The Darkness of Mere Being: Excerpts from Watchmen

Over spring break, I finished re-reading Watchmen, one of my favorite books and definitely my favorite graphic novel. The last time I read it was near the end of high school, and I noticed that this time around, I saw certain things differently or was able to bring in my experiences and lessons learned from the past few years to enjoy the story and characters even more.

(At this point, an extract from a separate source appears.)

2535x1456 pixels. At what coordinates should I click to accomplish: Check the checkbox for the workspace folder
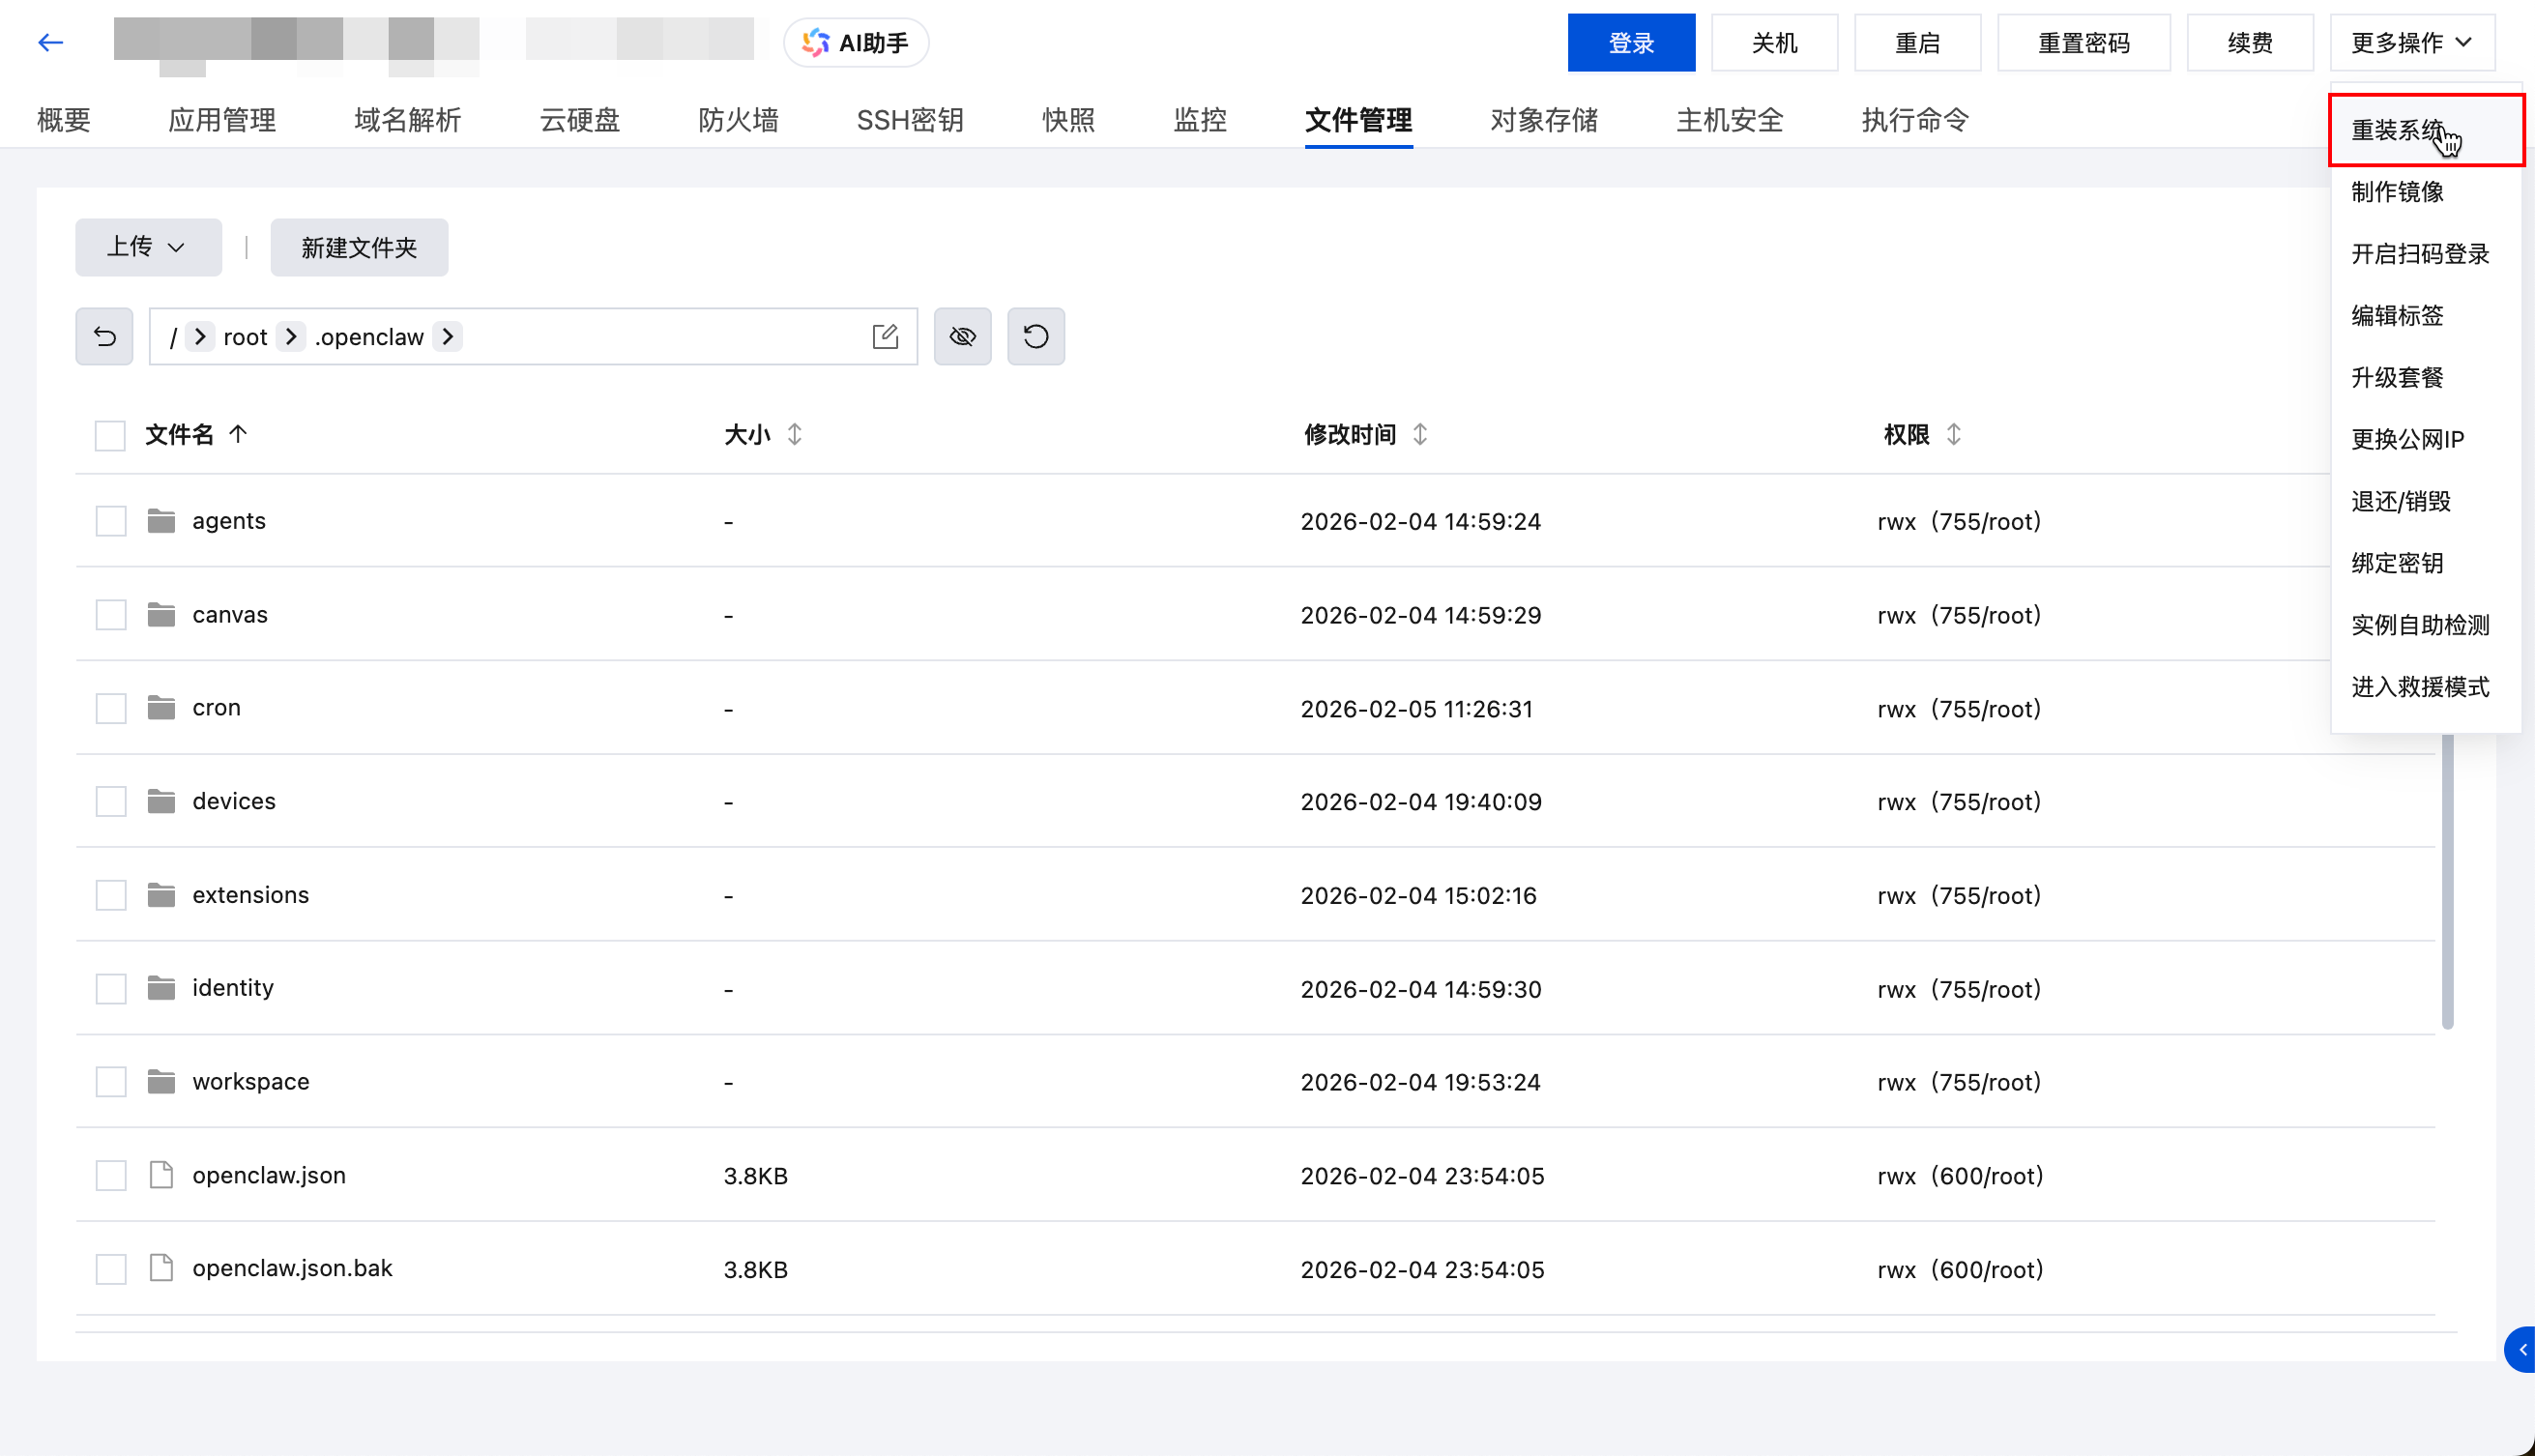click(x=110, y=1081)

I wanted to share an excerpt which I think is quite profound and takes place in a conversation between Dr. Manhattan and the Silk Spectre on Mars. The Silk Spectre had been trying to convince Dr. Manhattan to return to Earth to save humanity, and up to this point, Dr. Manhattan had believed life to be meaningless and not worth saving, until his realization:

Watchmen Mars 1Watchmen Mars 2

Dr. Manhattan’s conversation after this is one of my favorites in the entire book and is as beautiful as it is profound:

…but the world is so full of people, so crowded with these miracles that they become commonplace and we forget…I forget.

We gaze continually at the world and it grows dull in our perceptions. Yet seen from another’s vantage point, as if new, it may still take the breath away.

Come…dry your eyes, for you are life, rarer than a quark and unpredictable beyond the dreams of Heisenberg; the clay in which the forces that shape all things leave their fingerprints most clearly.

Dry your eyes…and let’s go home.

The chapter then ends with a quote by the famous psychotherapist Carl Jung: “As far as we can discern, the sole purpose of human existence is to kindle a light of meaning in the darkness of mere being.”